This Quickstart guide gets you going on some of the main tasks you can perform.
For more detailed information about specific parts of Tracktion, the integrated popup help is a good place to look for answers. (If this is turned off,
you can turn it back on by clicking the 'help' button at the bottom-left). For more help about 'how to do things', have a look at the
Opening a Project
Tracktion starts up it takes you to the Projects page - shown here. This shows
all the currently available Projects, Edits and audio/midi clips.
In the top left-hand panel is the 'Projects list': it shows
all the currently open Projects - there are four in the example opposite. Clicking
on one of these will select it, and show a list of all its audio clips and
edits in the main window.
Whenever you select an item in the current Project, its details
are shown in the information window at the bottom of the screen. In the example
here, the selected item is an audio clip, so the information window shows its
waveform - the clip can be previewed by clicking the play button at the right
of the waveform (or using the spacebar) or by double-clicking it in the list.
A PROJECT is a collection of clips and edits, like
a 'folder' in Windows. However, unlike Windows, the elements in a Tracktion
PROJECT do not have to all be in the same source directory, but can be
located in various directories, or even on different drives.

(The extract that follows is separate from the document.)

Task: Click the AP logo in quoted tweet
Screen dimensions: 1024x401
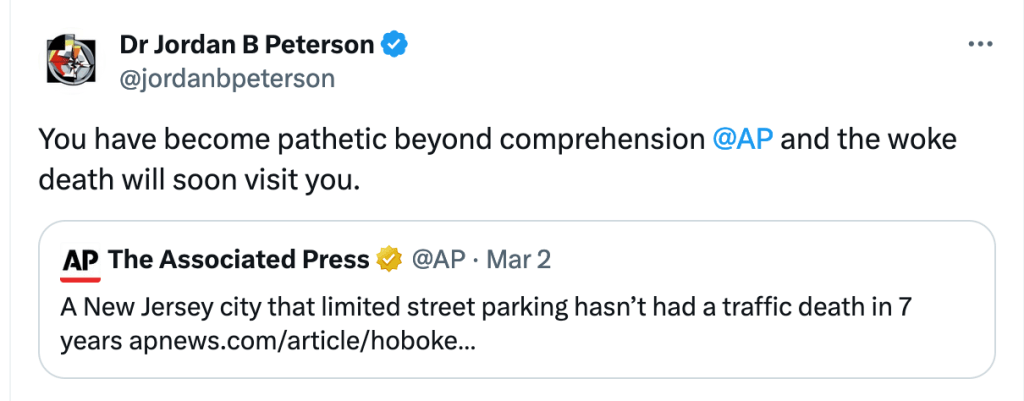Action: click(x=81, y=261)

A CLIP is a single piece of audio - a WAVE file, an
AIFF file, or a midi sequence.
An EDIT is a collection of audio clips, midi sequences,
VST plug-ins and mix parameters spread across various tracks, which make
up a complete multitrack masterpiece.
To open up a particular edit, just double-click it; to create
a new empty edit, select the project you want it to belong to, and click the
green 'create new edit' button at the bottom of the screen. This will take
you into the wonderful world of...
The Edit Page
This is where most of the action happens.
The centre section of the page shows the tracks - in this
example, there are eight - which contain the audio/midi clips. Tracktion doesn't
limit the number of tracks you can have in an edit - you can add more at any
time by clicking the 'tracks' button at the bottom-left of the screen.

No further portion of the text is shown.